To claim business tax write-offs, you’ll need to complete and file your business’ tax return with the IRS. The process can vary depending on the type of business structure you have, but here are the general steps:

Step 1: Gather your financial records and receipts: Keep detailed records of all your business expenses throughout the year, including receipts, invoices, and bank statements.

Step 2: Determine eligible expenses: Review the IRS guidelines to determine which expenses are eligible for tax deductions. Make sure your expenses meet the criteria of being ordinary, necessary, and reasonable. You can also ask your accountant if you’re unsure.
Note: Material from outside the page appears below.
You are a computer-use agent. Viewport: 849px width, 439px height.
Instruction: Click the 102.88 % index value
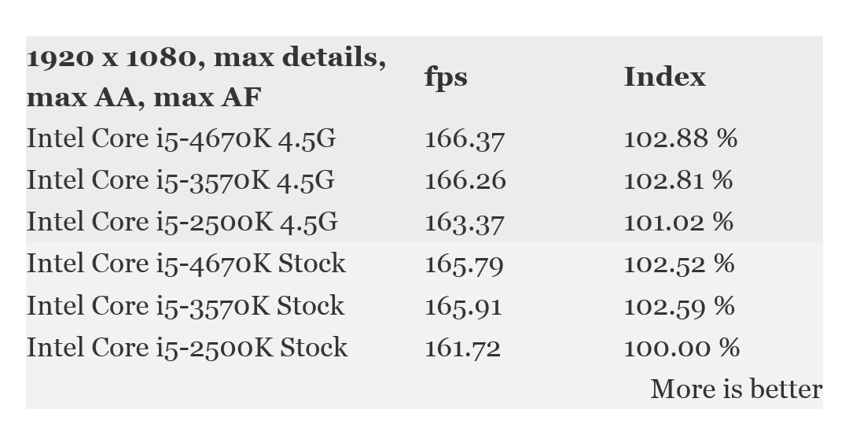(x=680, y=139)
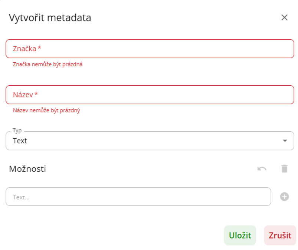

Step 3: Calculate your taxable income: Calculate your business’ gross income, subtracting eligible business expenses to arrive at your taxable income.

Step 4: Complete and file your tax return: Choose the appropriate tax form for your business structure and fill out the form with your business’ financial information.

Step 5: Claim your tax write offs: On your tax return, list the eligible business expenses you want to claim as tax write offs. The expenses will reduce your taxable income, which will lower your tax liability.